CARING FOR GROWING GINGER
Generally, ginger is propagated by seeds rhizomes, and tissue culture. Tissue culture is the most productive means of generating the ginger. Ginger is a crop that is in high demand and therefore farmers make it a point to produce healthy crops to meet the market demand . To achieve this there is the need to take proper care of your ginger farm as this will also enable you make high returns. Let us discuss some tips to adopt in caring for ginger farm.
1 .Keep the soil damp. Water lightly right after planting. Check the soil daily and water just before it dries out completely. Soggy soil will quickly rot your plants, so reduce watering or improve drainage if water does not drain quickly.

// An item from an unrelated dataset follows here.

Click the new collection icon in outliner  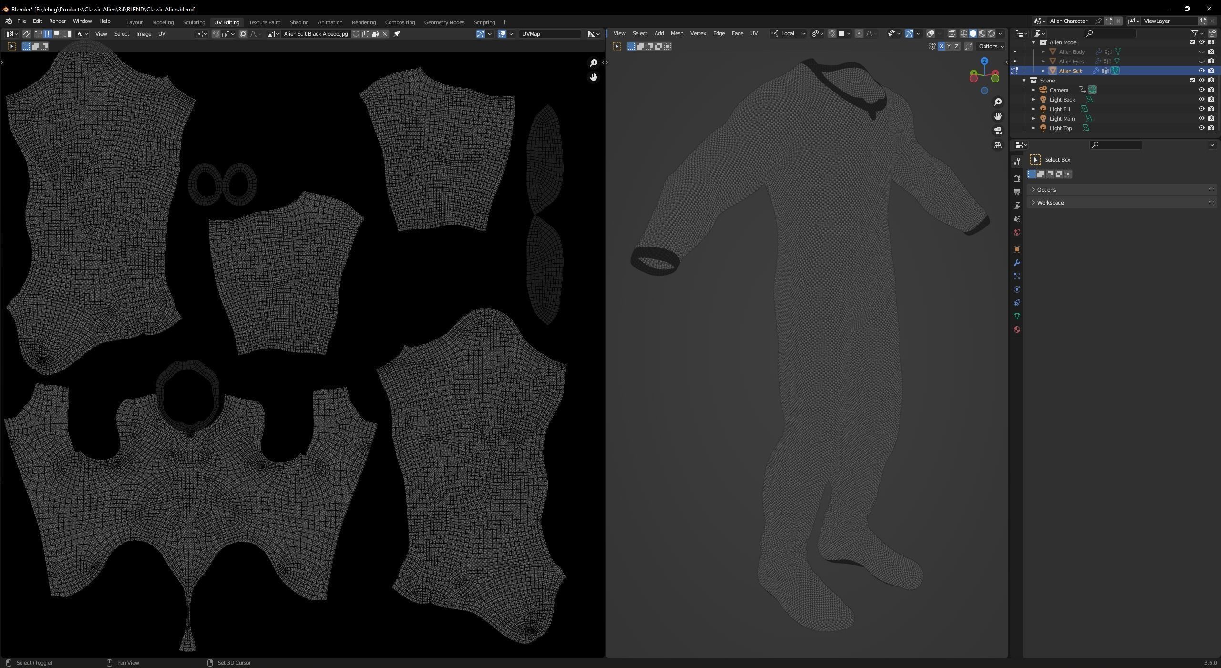1212,33

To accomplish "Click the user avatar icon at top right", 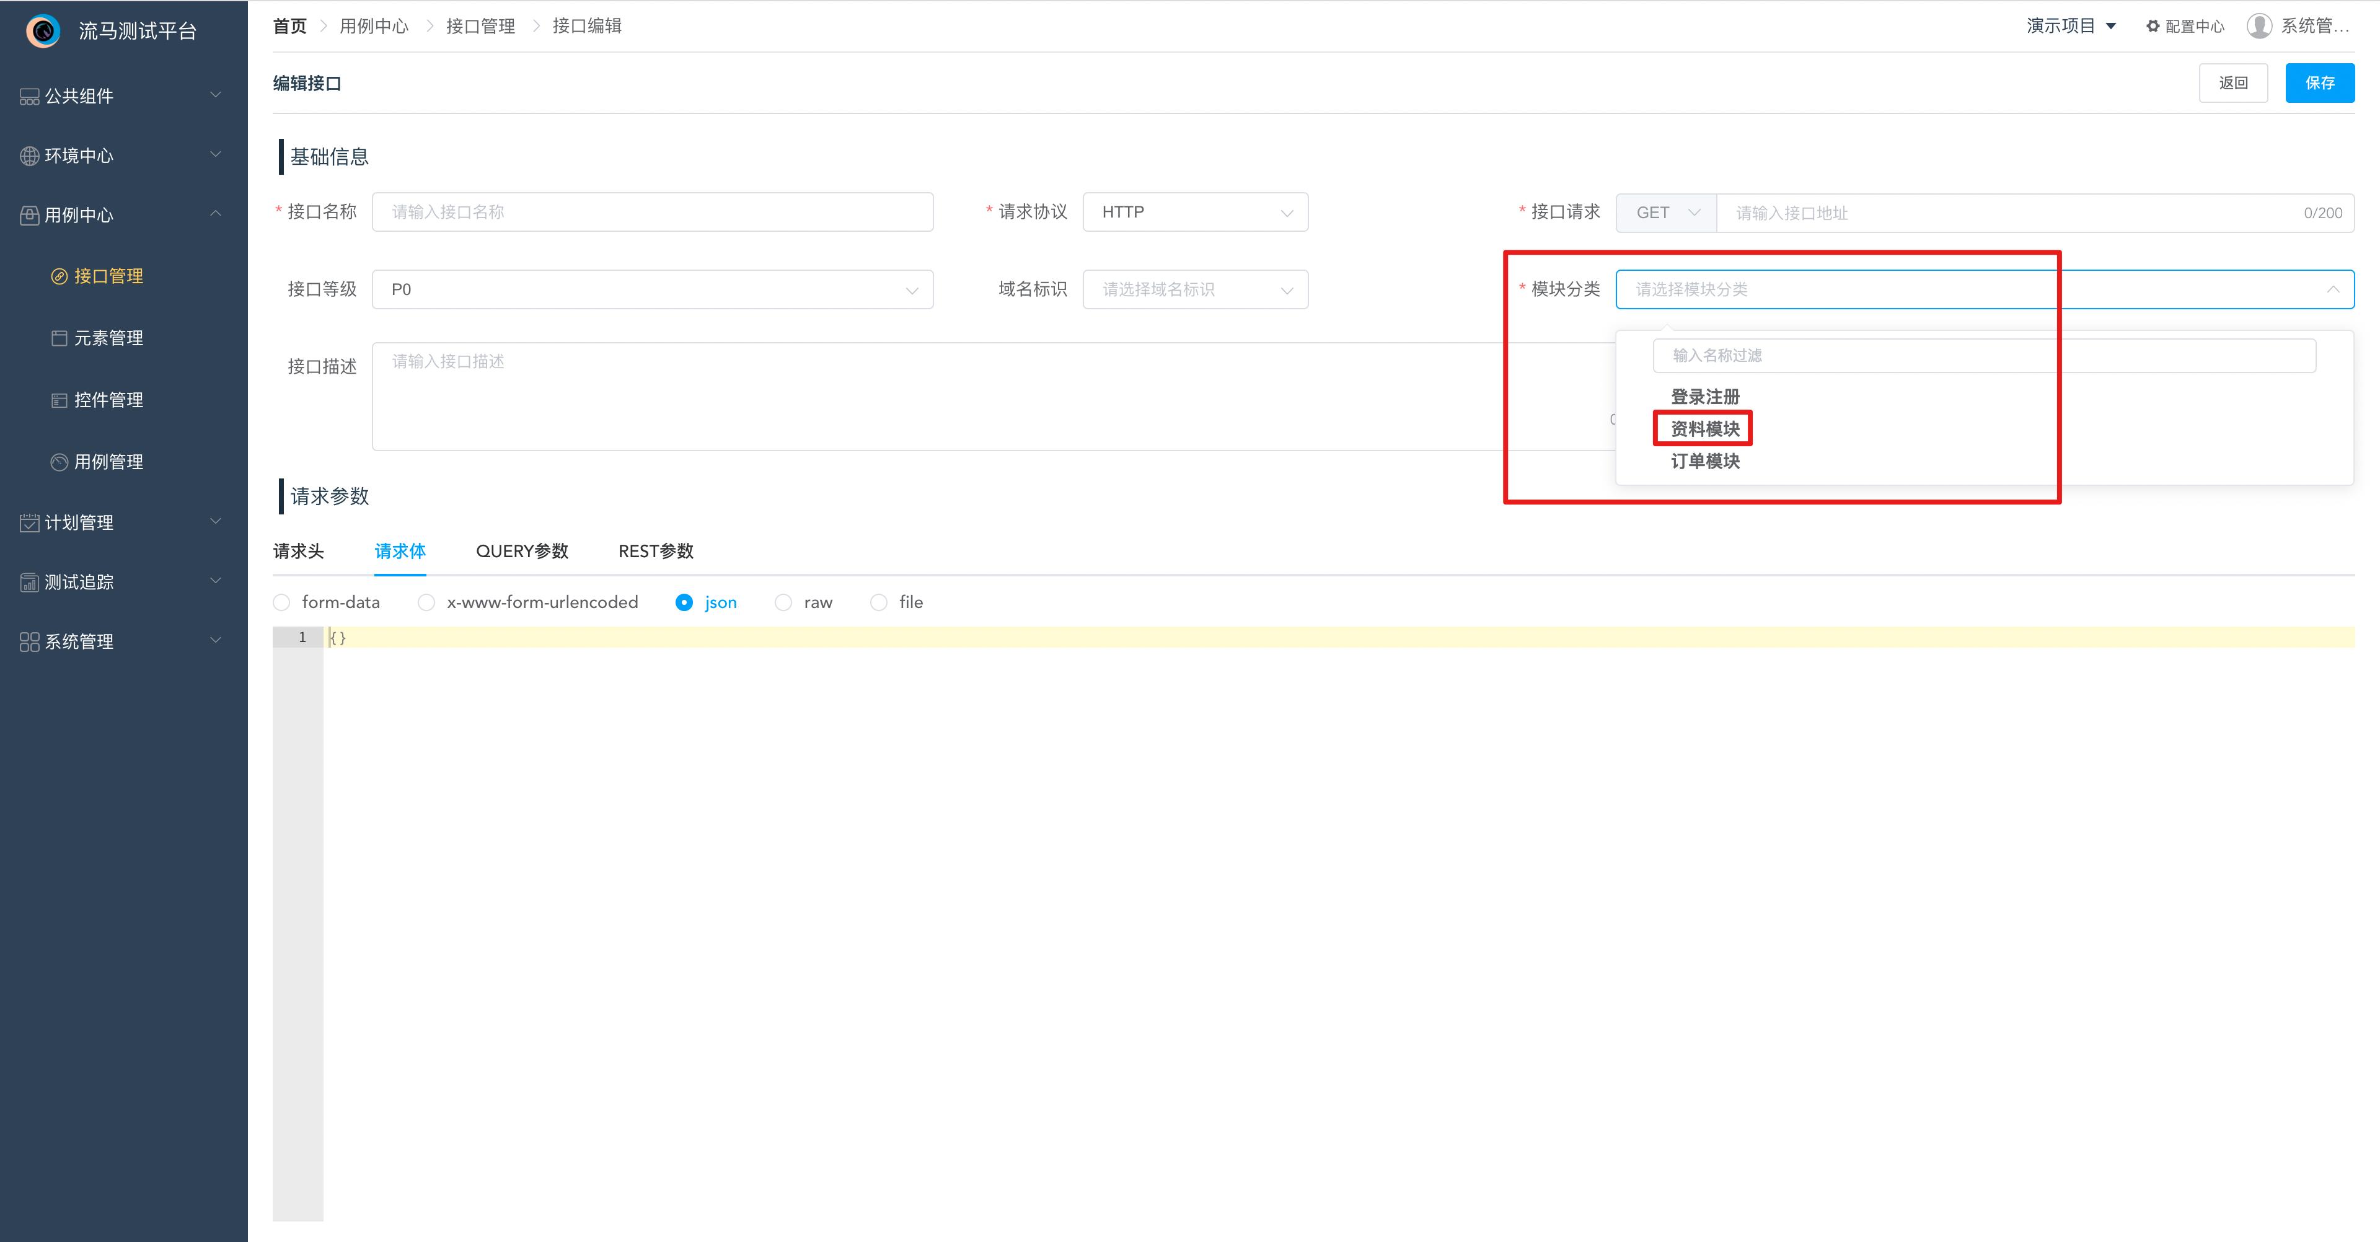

2. Watch for germination. Ginger grows slowly and a sprout might appear within a few days but continue to water for at least a couple weeks before giving up on the plant. Stick to the same watering treatment after germination.

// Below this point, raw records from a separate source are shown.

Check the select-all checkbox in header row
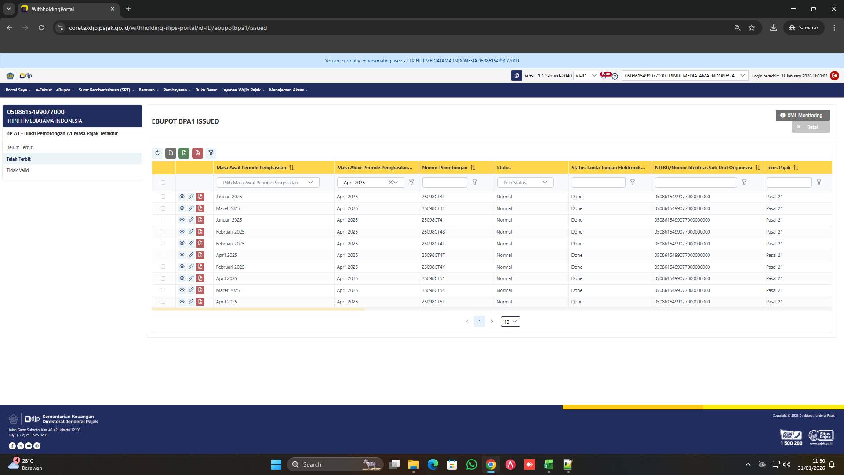Viewport: 844px width, 475px height. pyautogui.click(x=163, y=183)
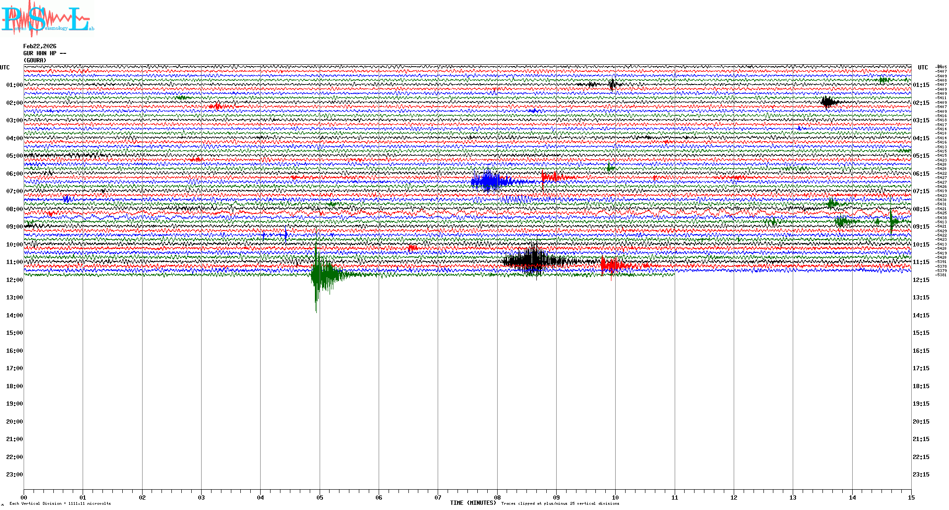
Task: Click the traces clipped footnote text
Action: click(560, 503)
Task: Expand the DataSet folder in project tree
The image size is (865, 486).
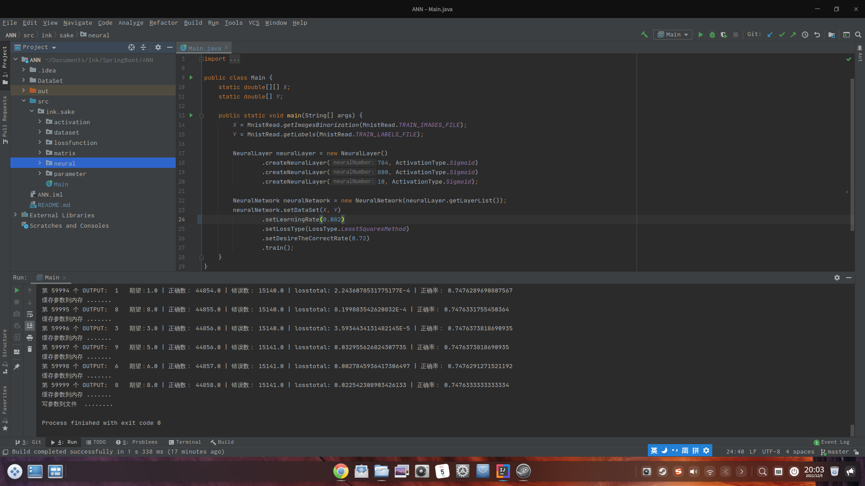Action: pyautogui.click(x=23, y=81)
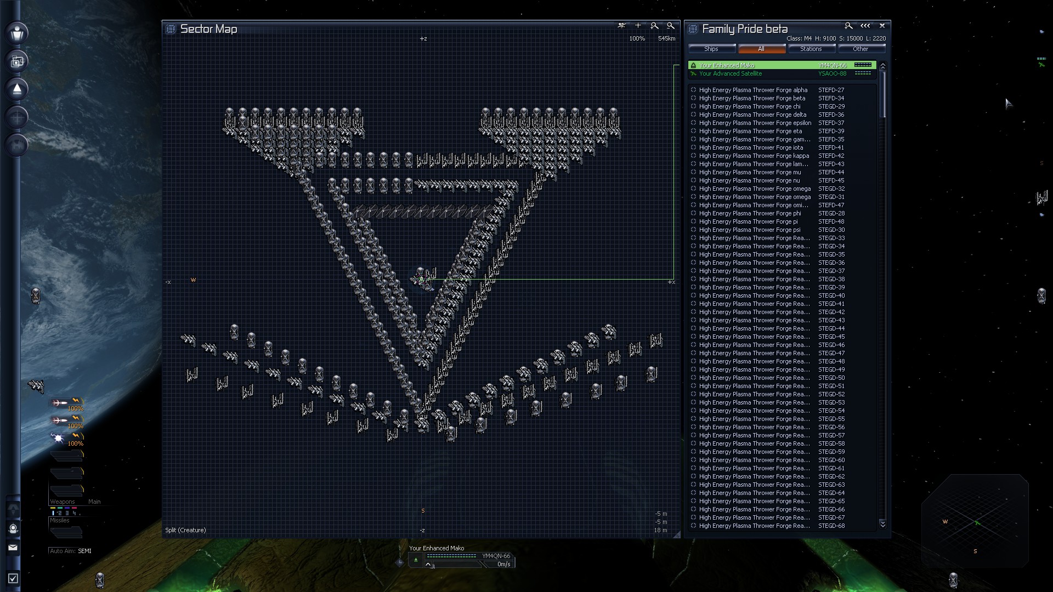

3. Fertilize monthly (optional). Fertilization is not required if the ginger is in rich soil, especially if you’ve mixed in compost. Have the soil tested first and fertilize accordingly. If soil is poor or you would like to improve yield, fertilize with a small amount of complete liquid fertilizer each month.
4. Mulch outdoor ginger (optional). Once the ginger has sprouted, mulch will keep it warm and fight weeds, which can easily out compete slow-growing ginger. A thick layer of mulch is mandatory if soil temperatures fall below 50ºF (10ºC) during the growing season.
5. Let soil dry as the stems die back. The stems of the ginger plant will turn yellow as temperatures drop. Reduce water as this happens, and stop watering entirely once the stems dies. The ginger plant might not flower the first year or two after planting, or if the growing season is short.
6. Let the plant mature before harvesting. Ginger develops a much stronger flavor if allowed to develop in the ground. After the stems die, and at least 8 months after planting, dig up the ginger rhizome.
Young ginger is sometimes harvested 3–4 months after planting, usually intended for pickling. Young ginger must be harvested carefully due to its thinner, easily bruised skin.